-------- Material for the task --------

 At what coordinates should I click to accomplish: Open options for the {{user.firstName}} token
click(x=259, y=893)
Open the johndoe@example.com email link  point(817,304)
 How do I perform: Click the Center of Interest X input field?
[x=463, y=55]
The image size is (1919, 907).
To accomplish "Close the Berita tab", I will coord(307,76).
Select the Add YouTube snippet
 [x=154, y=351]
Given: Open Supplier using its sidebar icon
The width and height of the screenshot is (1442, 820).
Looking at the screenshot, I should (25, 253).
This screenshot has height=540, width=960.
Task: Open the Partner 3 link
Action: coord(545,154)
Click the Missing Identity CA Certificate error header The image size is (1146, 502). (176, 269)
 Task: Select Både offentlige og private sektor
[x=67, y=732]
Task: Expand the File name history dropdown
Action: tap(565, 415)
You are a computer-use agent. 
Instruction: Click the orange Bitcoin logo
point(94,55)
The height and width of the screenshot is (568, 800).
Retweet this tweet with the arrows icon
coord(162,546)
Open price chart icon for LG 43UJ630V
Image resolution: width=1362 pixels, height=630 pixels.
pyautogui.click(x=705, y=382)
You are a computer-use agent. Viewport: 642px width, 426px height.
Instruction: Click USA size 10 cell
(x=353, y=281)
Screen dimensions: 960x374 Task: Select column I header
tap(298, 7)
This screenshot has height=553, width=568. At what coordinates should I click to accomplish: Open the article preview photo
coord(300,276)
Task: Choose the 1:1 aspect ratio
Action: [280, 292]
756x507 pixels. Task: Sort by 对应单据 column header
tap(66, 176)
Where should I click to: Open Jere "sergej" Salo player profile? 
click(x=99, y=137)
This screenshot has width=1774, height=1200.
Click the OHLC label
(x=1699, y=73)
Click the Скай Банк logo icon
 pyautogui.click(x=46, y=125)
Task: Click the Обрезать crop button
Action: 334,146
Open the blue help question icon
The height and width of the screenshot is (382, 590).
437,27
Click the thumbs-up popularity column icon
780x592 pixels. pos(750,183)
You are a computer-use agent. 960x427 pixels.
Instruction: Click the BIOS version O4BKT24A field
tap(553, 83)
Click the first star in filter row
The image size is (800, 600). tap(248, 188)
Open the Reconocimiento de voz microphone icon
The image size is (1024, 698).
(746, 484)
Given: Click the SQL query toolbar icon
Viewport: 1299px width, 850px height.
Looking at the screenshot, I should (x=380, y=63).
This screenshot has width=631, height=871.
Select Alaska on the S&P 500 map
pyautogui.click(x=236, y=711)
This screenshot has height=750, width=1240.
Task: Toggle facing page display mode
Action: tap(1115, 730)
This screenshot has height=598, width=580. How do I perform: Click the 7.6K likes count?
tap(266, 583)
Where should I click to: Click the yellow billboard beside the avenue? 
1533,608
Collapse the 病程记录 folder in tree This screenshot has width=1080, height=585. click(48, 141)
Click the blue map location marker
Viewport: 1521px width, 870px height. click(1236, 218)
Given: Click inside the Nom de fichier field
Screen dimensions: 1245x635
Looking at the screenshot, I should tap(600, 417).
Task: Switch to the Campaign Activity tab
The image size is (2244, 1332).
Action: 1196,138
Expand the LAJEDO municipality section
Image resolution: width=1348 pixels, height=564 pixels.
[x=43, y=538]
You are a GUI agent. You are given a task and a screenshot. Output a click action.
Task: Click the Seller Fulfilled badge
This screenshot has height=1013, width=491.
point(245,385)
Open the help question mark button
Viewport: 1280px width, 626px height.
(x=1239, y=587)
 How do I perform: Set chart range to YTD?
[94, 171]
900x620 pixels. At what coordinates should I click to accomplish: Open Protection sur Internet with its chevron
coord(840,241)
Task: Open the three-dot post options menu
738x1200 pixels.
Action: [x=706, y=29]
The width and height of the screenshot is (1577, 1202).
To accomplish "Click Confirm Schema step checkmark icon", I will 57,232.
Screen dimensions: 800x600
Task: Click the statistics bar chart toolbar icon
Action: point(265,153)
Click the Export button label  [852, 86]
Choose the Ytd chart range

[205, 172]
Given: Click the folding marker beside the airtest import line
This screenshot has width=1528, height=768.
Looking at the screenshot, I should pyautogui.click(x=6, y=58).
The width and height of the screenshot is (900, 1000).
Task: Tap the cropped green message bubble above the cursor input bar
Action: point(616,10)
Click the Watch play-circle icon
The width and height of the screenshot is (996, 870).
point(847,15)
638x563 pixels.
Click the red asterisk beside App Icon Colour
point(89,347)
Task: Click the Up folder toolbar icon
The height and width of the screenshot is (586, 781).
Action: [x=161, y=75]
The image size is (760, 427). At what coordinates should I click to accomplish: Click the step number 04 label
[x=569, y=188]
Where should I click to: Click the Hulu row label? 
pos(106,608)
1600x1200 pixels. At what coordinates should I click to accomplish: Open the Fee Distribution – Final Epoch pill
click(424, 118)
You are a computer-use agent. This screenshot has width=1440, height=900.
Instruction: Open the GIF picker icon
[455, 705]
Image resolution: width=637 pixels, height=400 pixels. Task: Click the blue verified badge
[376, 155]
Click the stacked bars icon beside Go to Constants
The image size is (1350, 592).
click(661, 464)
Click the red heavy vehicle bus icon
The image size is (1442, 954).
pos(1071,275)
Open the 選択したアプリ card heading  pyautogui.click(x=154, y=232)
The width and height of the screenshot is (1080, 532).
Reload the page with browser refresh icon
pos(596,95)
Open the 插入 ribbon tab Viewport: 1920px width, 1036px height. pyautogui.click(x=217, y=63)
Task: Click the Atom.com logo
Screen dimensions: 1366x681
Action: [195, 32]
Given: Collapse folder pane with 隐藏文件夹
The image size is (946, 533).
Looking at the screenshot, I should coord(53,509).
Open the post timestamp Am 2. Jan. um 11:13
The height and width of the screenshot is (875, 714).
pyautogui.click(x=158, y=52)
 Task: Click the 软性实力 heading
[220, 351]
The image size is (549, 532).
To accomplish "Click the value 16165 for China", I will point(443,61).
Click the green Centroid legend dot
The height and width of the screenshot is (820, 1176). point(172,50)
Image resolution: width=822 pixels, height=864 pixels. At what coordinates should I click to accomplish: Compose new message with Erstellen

--------

Problem to work on: Only the lines from the beginning of the material above through the line with "The height and width of the screenshot is (568, 800)." are wanted; extract them exactly.

Exercise solution:
 At what coordinates should I click to accomplish: Open options for the {{user.firstName}} token
click(x=259, y=893)
Open the johndoe@example.com email link  point(817,304)
 How do I perform: Click the Center of Interest X input field?
[x=463, y=55]
The image size is (1919, 907).
To accomplish "Close the Berita tab", I will coord(307,76).
Select the Add YouTube snippet
 [x=154, y=351]
Given: Open Supplier using its sidebar icon
The width and height of the screenshot is (1442, 820).
Looking at the screenshot, I should (25, 253).
This screenshot has height=540, width=960.
Task: Open the Partner 3 link
Action: coord(545,154)
Click the Missing Identity CA Certificate error header The image size is (1146, 502). (176, 269)
 Task: Select Både offentlige og private sektor
[x=67, y=732]
Task: Expand the File name history dropdown
Action: tap(565, 415)
You are a computer-use agent. 
Instruction: Click the orange Bitcoin logo
point(94,55)
The height and width of the screenshot is (568, 800).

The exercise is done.